▸ **Aim of the task**
Give only the number of lines in the items below that contain the word "will".

▸ **Data for this task**
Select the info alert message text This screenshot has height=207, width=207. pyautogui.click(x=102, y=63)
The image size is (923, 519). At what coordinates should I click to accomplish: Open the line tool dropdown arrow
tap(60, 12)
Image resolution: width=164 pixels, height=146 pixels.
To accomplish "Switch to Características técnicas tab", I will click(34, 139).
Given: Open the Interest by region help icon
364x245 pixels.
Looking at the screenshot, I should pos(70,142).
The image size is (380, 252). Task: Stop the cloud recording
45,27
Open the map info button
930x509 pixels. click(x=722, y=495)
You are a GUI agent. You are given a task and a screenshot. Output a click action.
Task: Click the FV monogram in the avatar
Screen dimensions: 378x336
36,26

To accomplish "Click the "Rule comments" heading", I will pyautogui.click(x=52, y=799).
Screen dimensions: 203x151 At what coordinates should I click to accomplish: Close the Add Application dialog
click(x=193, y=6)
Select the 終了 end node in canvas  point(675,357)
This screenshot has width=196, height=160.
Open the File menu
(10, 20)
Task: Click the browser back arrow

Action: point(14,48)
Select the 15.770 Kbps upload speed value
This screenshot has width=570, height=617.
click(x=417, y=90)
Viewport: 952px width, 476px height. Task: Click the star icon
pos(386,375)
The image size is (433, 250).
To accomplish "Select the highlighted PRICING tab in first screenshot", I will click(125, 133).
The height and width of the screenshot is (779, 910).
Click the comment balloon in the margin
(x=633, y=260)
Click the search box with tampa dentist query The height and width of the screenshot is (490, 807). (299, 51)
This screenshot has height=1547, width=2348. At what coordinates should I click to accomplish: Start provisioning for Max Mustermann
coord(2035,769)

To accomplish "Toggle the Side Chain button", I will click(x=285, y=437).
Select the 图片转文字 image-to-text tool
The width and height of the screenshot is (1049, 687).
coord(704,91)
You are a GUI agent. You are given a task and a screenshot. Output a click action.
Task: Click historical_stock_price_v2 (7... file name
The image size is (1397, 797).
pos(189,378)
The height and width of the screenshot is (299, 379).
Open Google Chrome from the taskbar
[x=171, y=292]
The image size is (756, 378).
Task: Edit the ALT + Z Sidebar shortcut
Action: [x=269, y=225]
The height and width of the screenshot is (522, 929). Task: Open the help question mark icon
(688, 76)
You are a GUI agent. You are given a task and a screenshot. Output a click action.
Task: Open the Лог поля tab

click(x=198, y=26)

▸ **Finished exercise**
4